The ministry regarded Atkins as one of their ‘friends’, and he voted with them in the crucial civil list division, 15 Nov. 1830. He presented an Arundel petition for repeal of the coastwise coal duty, 3 Feb. 1831. He divided against the second reading of the Grey ministry’s reform bill, 22 Mar., and for Gascoyne’s wrecking amendment, 19 Apr. 1831. At the ensuing general election there was only a token opposition to him at Arundel, despite dissatisfaction with his vote on the civil list, and he was returned with the reformer Lord Dudley Coutts Stuart.8 He divided against the second reading of the reintroduced reform bill, 6 July 1831. He voted to use the 1831 census for the purpose of scheduling boroughs, 19 July, and to postpone consideration of Chippenham’s inclusion in schedule B, 27 July.
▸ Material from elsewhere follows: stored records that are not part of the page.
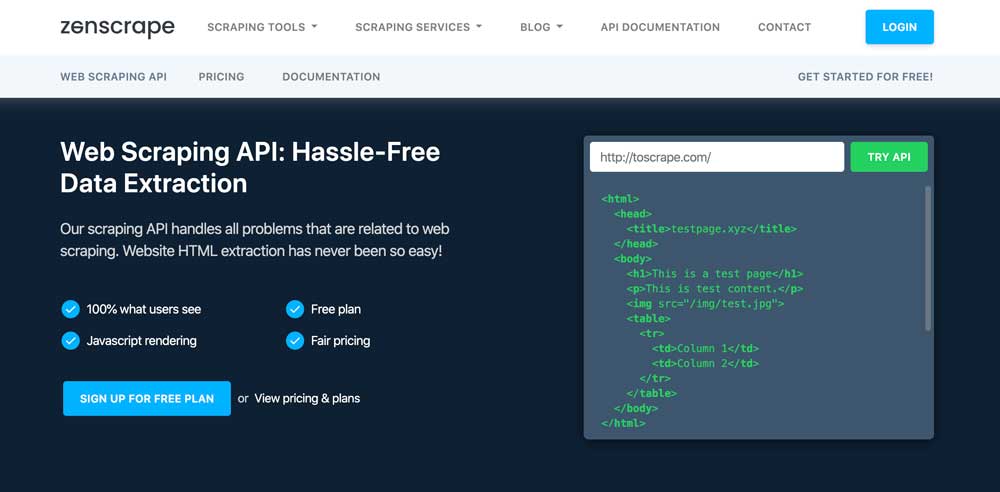Screen dimensions: 1000x492
Task: Click the URL input field with toscrape.com
Action: coord(717,157)
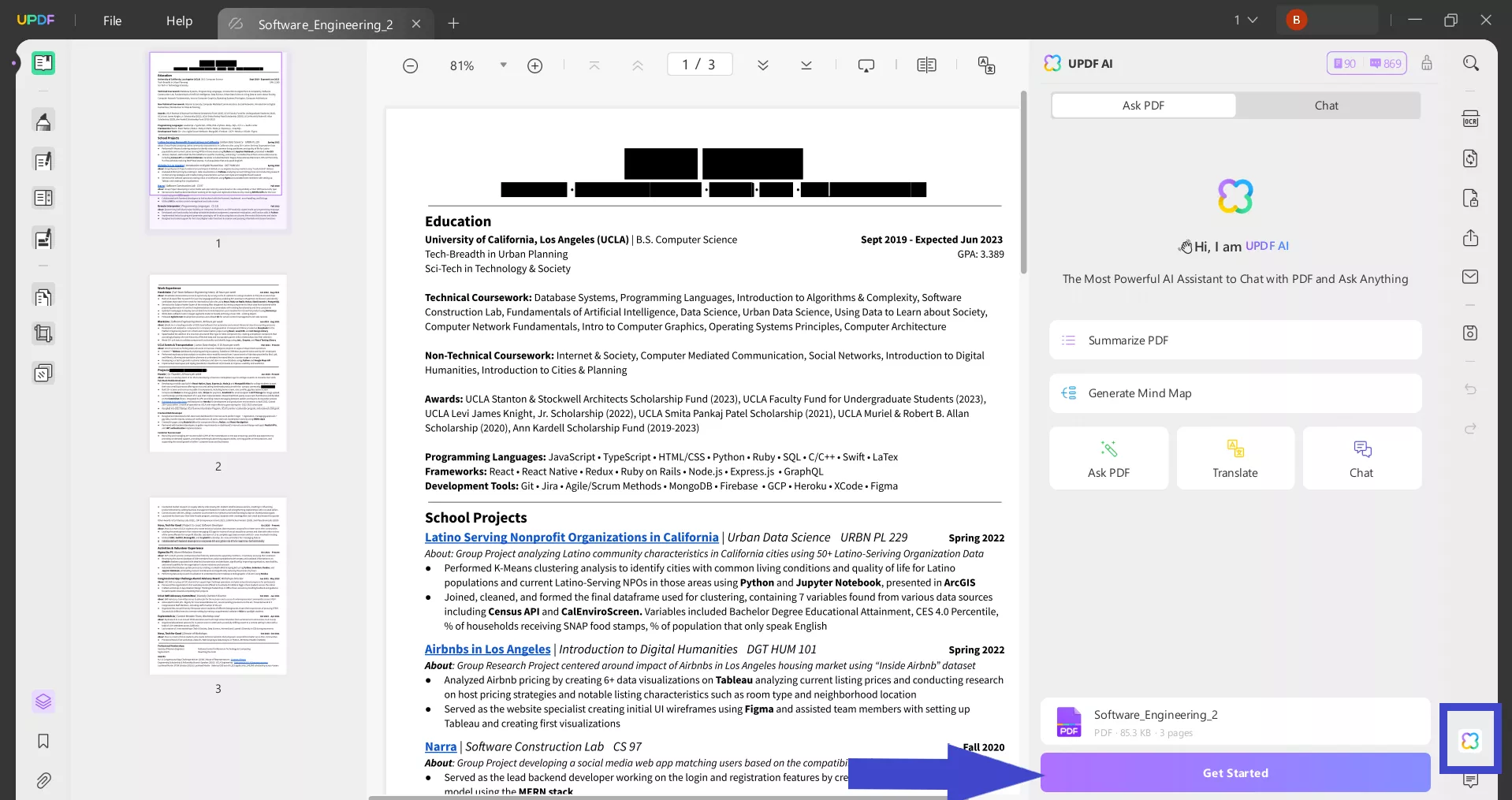Screen dimensions: 1512x800
Task: Jump to last page arrow
Action: (806, 65)
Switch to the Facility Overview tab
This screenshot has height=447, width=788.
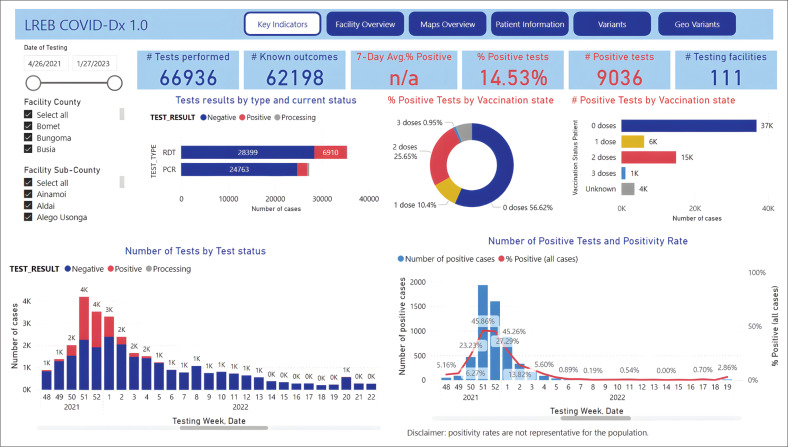(x=364, y=24)
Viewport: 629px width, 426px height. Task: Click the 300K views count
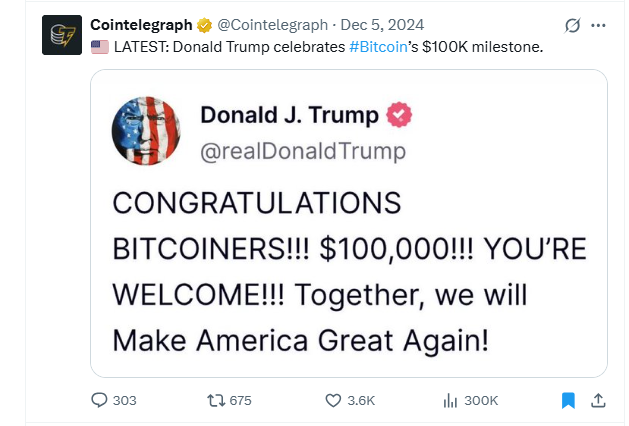click(482, 400)
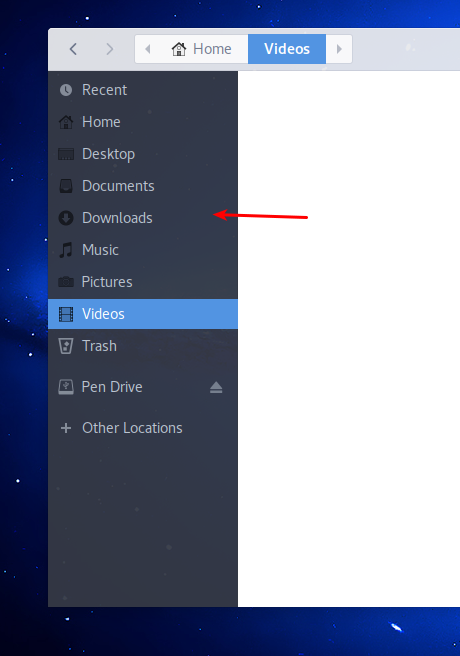Click the Music note icon
Viewport: 460px width, 656px height.
tap(66, 250)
That day he spoke at length against the partial disfranchisement of Arundel, protesting the borough’s independence and incorruptibility, but he did not force a division. He voted against Guildford’s inclusion in schedule B, 29 July, and the bill’s passage, 21 Sept. He supported a petition from the mayor of Arundel requesting that Members with vested interests be prevented from sitting on private bill committees, 19 Aug. He was one of the four ‘stalwarts’ among the London aldermen who opposed the re-election of the reformer Sir John Key as lord mayor in October.9 He divided against the second reading of the revised reform bill, 17 Dec. 1831, its passage into committee, 20 Jan., the enfranchisement of Tower Hamlets, 28 Feb., and the third reading, 22 Mar. 1832. He cited his own election as proof that Arundel was not Norfolk’s nomination borough, 14 Mar. He voted against ministers on the Russian-Dutch loan, 26 Jan., and paired against it, 12 July 1832. He retired at the dissolution later that year.

Atkins died in October 1838 and left property in Leicestershire to his two surviving daughters and the remainder of his estate, which included property in London, Kent, Essex, Ireland, Jamaica and Bermuda, and all his mercantile concerns and investments in other companies, to his only surviving son John Pelly Atkins; his personalty was sworn under £90,000.10

Ref Volumes: 1820-1832

Author: Howard Spencer

Notes

  • 1. IGI (London). However, Gent. Mag. (1838), ii. 663 states that he died ‘aged 78’.
  • 2. J.G. White, Hist. Walbrook Ward, 273-6.
  • 3. Holland, Further Mems. 269; W. Carpenter, People’s Bk. (1831), 131; Gent. Mag. (1819), ii. 454.
  • 4. Add. 38458, f. 310; 57367, f. 31.
  • 5. W.D. Cooper, Parl. Hist. Suss. 9.
  • 6. The Times, 16 Mar. 1827.
  • 7. Brighton Guardian, 28 July, 4 Aug. 1830.
  • 8. Ibid. 27 Apr., 4 May 1831; Cooper, 9.
  • 9. A.B. Beaven, Aldermen of London, vol. ii, p. lviii.
  • 10. PROB 11/1902/677; IR26/1475/812.